O Templo de Auset-Ka é uma sub-ordem da Ordem do Lotus Negro (O.L.N) que se dedica aos estudo e prática da Magia Egípcia Isíaca (ou Lunar ) assim como os Mistérios do Sagrado Feminino com base naquilo que chamamos Gnose Afro-Atlante. Neles a deusa egípcia Neith encarna o Arquétipo de Deusa Primordial.

Neith era chamada “a que abre os caminhos”. É a protetora dos deuses e guardiã das almas dos mortos, a quem ela acompanha rumo à morada definitiva.

Neith como a personificação das águas primordiais da criação, deu origem ao deus Amon, o Sol Oculto que projeta de si mesmo Rá, a Força Solar Criativa e a Luz (LVX) do Mundo. Assim Neith cumpre seu papel como “a Grande Mãe Negra” que carrega em seu ventre a faísca luminosa do Espírito (isto é, Amon). Aqui é importante lembrar que todos os deuses solares, com seu símbolo, o Sol Visível, são os criadores da natureza física, apenas. O mundo espiritual é obra do Deus Superior - o SOL Oculto, Central e Espiritual, Ele é o pai do “Segundo Deus”, o Demiurgo ou Artífice que também se chama Nous, a Sabedoria Divina de Hermes-Thot, ou razão (Logos).

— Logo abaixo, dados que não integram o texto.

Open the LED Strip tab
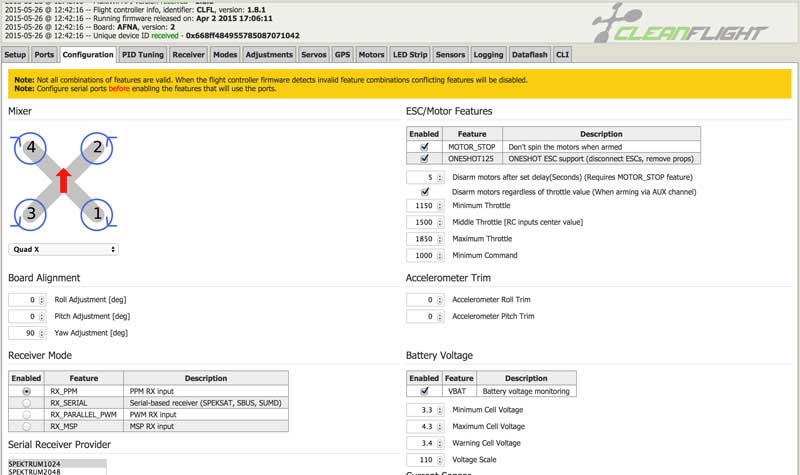 pos(410,54)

Neith – A Serpente do Caos Aquático

A mística do Culto de Neith no Templo de Auset-Ka afirma que Amon é a semente masculina ou faísca luminosa (L.U.X) que fecunda o ventre de Neith a Serpente Primordial do Abismo Cósmico, permitindo que ela dê Luz a todas as coisas através de Rá, que é o responsável pela criação do mundo e representa o Sol. Neith muitas vezes foi descrita como a "Grande Vaca que deu à luz Rá".

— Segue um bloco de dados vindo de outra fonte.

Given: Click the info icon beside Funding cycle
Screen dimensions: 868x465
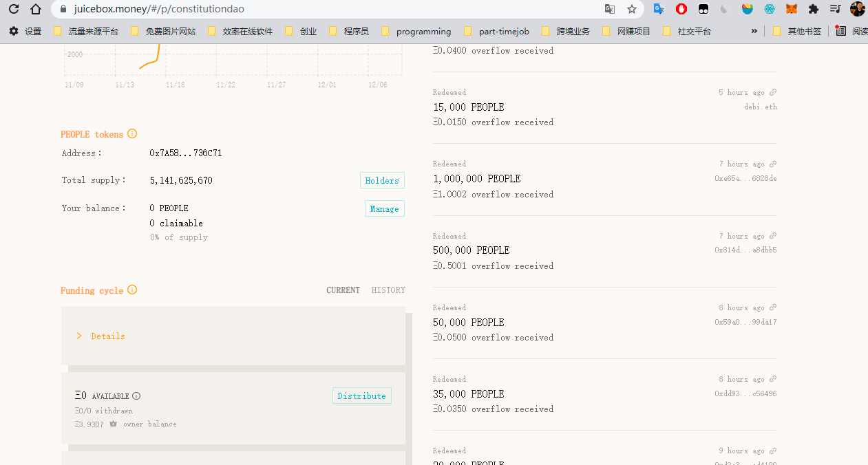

Segundo Blavastsky (1831- 1891) em seu livro, A Doutrina Secreta – Vol. III, Antropogênese, “(...) como o primeiro dilúvio foi de origem cósmica refere-se a criação primordial ou a formação do céu e da terra, que tiveram origem no Caos, e o abismo aquático significa a Lua a mãe de cujo seio procedem todos os germes da vida. Ela é o receptáculo dos princípios masculinos do Sol ou Amon que a vivifica e fecunda. Neith é uma Deusa Andrógina ela é a outra metade do Deus Amon, o Oculto”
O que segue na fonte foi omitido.